Suppositories or mini-enemas
Whilst the idea of inserting a suppository or enema may not appeal to all, it is important to bear in mind a number of advantages.
- Their action is more predictable than that of laxatives, without the tendency to cause diarrhoea.
- They can encourage a more regular bowel action especially if taken at the same time of day, every day, every other day or once every three days.
- There are generally well-tolerated - they are acting locally just like a nasal spray taken for hay fever or inhalers for asthma. Since there is minimal absorption into the body, there is low potential for side-effects.
- They must be inserted into the rectum for maximum effect. You can get a supply of gloves from your chemist. Suppositories and enemas work by causing contraction of the rectum, softening the stool in the rectum and by causing the bowel higher up to contract.
This is a bowel retraining programme run by therapists who are usually nurses or physiotherapists. Advice on diet, toileting habits and access to acceptable facilities is reviewed. Patients are shown how the muscles and nerves can be retrained to co-ordinate and produce a satisfactory effort to empty the bowel. The therapy may involve four to five one-to-one sessions between the patient and therapist.
This is needed in only a very small minority of people. There are women who benefit from a repair of a rectocoele. Rectal prolapse may also require an operation.

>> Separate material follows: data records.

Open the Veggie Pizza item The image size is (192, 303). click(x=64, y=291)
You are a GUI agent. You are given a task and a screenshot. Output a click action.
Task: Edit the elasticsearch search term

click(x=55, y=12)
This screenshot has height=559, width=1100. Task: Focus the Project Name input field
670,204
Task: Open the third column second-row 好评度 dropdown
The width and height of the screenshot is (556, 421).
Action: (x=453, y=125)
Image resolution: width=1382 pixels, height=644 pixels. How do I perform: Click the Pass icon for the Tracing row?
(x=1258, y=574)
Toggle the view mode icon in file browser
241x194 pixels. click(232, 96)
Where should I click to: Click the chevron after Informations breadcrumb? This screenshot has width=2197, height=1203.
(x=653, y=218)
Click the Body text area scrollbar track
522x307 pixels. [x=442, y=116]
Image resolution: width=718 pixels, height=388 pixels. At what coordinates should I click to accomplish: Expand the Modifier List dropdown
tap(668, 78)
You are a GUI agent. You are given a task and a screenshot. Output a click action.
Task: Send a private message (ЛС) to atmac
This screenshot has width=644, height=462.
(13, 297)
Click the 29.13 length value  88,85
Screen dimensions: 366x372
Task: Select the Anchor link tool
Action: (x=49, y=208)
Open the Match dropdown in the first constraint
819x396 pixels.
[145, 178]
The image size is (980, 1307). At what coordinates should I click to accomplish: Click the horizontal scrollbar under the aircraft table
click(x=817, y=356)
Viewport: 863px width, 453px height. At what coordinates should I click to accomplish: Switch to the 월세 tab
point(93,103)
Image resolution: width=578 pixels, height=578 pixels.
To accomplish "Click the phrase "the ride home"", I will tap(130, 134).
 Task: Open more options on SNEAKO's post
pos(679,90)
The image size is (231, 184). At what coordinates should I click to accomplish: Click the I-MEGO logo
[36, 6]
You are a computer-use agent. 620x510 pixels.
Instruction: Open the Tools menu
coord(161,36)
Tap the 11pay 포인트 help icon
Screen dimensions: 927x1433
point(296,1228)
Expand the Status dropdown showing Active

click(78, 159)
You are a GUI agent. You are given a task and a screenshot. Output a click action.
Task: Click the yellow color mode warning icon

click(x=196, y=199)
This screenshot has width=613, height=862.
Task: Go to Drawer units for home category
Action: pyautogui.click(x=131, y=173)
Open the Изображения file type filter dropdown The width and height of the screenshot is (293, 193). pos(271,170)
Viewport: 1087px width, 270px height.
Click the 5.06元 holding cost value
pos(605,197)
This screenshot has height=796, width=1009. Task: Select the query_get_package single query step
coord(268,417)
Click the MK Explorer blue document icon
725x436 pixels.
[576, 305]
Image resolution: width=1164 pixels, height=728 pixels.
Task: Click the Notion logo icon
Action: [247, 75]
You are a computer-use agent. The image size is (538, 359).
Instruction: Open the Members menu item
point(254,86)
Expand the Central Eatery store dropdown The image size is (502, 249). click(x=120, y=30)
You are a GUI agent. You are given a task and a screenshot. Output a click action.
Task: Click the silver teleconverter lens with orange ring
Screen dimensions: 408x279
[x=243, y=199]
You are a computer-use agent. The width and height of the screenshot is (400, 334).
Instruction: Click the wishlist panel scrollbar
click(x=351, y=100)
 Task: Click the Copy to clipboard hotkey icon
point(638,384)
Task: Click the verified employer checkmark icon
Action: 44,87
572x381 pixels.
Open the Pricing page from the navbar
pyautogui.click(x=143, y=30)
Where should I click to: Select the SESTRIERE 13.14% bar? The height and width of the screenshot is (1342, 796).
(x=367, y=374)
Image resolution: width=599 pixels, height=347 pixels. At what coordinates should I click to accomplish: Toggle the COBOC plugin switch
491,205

The results of removal of all or part of the colon to improve bowel function are often poor. About a tenth of patients return quickly to their previous levels of constipation, and a third have incapacitating diarrhoea, some with a degree of incontinence. Approximately one in ten who have part of the colon removed will end up with a stoma (bowel brought out to the skin to discharge bowel contents into bag) either because of severe symptoms that cannot be controlled, or as a result of the failure of previous surgery.